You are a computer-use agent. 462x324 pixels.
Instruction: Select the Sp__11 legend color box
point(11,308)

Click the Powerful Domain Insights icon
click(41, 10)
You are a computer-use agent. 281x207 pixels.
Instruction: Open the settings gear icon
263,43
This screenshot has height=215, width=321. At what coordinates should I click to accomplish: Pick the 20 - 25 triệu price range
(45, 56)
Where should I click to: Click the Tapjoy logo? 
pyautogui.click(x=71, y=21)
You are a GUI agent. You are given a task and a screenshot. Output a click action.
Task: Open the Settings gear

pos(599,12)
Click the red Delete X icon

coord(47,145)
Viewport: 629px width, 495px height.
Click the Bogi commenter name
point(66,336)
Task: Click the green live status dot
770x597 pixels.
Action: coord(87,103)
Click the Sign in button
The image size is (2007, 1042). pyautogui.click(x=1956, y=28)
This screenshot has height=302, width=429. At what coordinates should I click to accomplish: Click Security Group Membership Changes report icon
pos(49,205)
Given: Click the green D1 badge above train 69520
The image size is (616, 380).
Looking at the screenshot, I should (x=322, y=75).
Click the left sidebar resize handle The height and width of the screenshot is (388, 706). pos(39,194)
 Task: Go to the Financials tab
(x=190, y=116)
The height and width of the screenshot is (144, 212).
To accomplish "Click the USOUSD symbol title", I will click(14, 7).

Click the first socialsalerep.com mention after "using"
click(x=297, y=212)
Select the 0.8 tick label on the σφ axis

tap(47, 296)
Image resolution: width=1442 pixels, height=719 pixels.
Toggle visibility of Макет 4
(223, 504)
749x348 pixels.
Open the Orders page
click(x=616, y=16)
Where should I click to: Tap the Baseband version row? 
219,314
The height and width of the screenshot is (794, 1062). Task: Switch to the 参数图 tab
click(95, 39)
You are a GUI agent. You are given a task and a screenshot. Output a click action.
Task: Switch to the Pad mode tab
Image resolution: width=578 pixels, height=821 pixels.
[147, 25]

## What is required
Your answer should be only the number of lines in the records that hold the word "agent".

## Your response
4